Jacolby Satterwhite, Domestika, 2017. Image courtesy of the New Museum.

However, “there definitely isn’t a central place for people to look for and experience this kind of content,” Dinsmore noted. “Part of the reason we were interested in working on this is ideally [the New Museum] could potentially turn it into a place where VR artists could submit their work and publish it directly to the app. That’s doable. But that doesn’t exist.” Historically, VR art has not been accessible outside of galleries or the occasional biennial—or to those who don’t own expensive viewing equipment. According to EEVO’s CTO Casey Hancock, who worked closely on the app over the past year along with president Matthew Griffiths, the New Museum is making this work broadly accessible, while still being able to express somewhat complicated ideas. “The most exciting part of each piece is seeing them for the first time in a headset; when you’re working on these things technically, to have that moment to see someone’s complex vision” come to fruition. This experience is one that, thanks to the app, can be shared infinitely.

Among those at the center of these movements is programmer and painter Rachel Rossin, the first-ever virtual reality fellow at the museum’s incubator NEW INC, who awed the crowd with beautifully deconstructed avatars from first-person-shooter game Call of Duty. “It’s such a relief and also such an honor for an institution to get behind this first initiative to put VR in a commissioned space,” she said. “Right now it is so disparate; it’s hard to find art, or you have to watch it in a gallery,” she added. The First Look: Artists’ VR app brings a whole new level of accessibility. Where I’ve personally seen Rossin’s virtual reality work in arranged settings—on an Oculus Rift in her studio, at an art gallery, an art fair, and most recently, projected in a 360-degree dome—it’s now conveniently available through the smartphone in my back pocket, ready for viewing with the help of Google Cardboard. “What’s also really wonderful about this is this version of it is completely democratic. It’s free,” she said.

Rachel Rossin, Man Mask, 2016. Image courtesy of the New Museum.
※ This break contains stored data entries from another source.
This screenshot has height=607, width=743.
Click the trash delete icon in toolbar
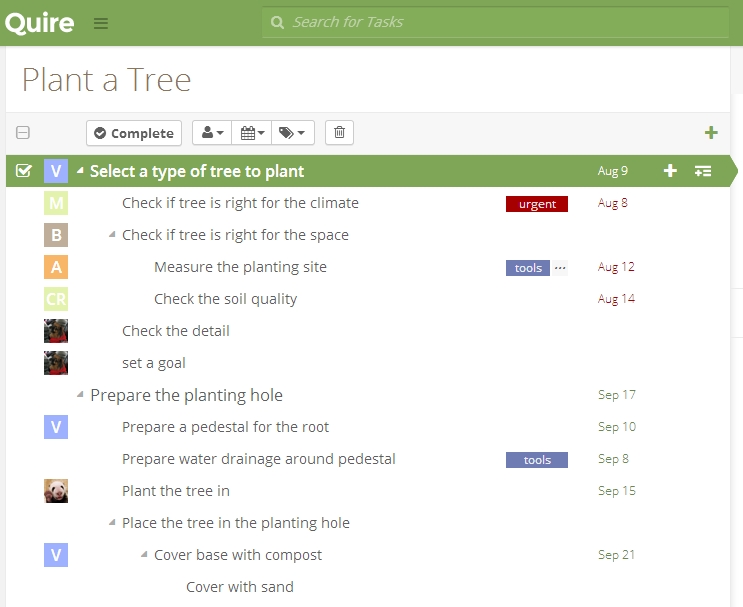click(339, 133)
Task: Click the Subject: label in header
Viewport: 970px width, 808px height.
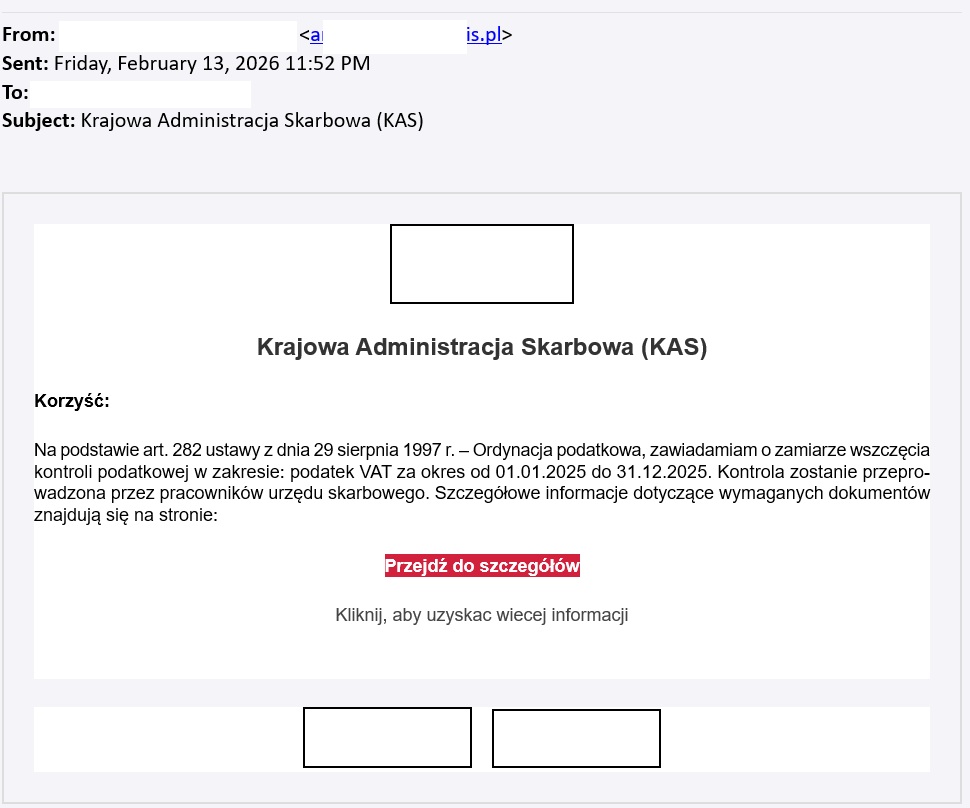Action: click(38, 121)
The notion of a centralized space for finding VR artwork certainly resonates. While the technology is proliferating throughout the art industry in an effort to further accessibility to galleries and museums—take the British Museum’s online archive of 360-degree views of its collections, for example—the New Museum, Cornell said, is “among the first to consider one’s mobile device as a platform not just to enhance the gallery experience but to experience art.”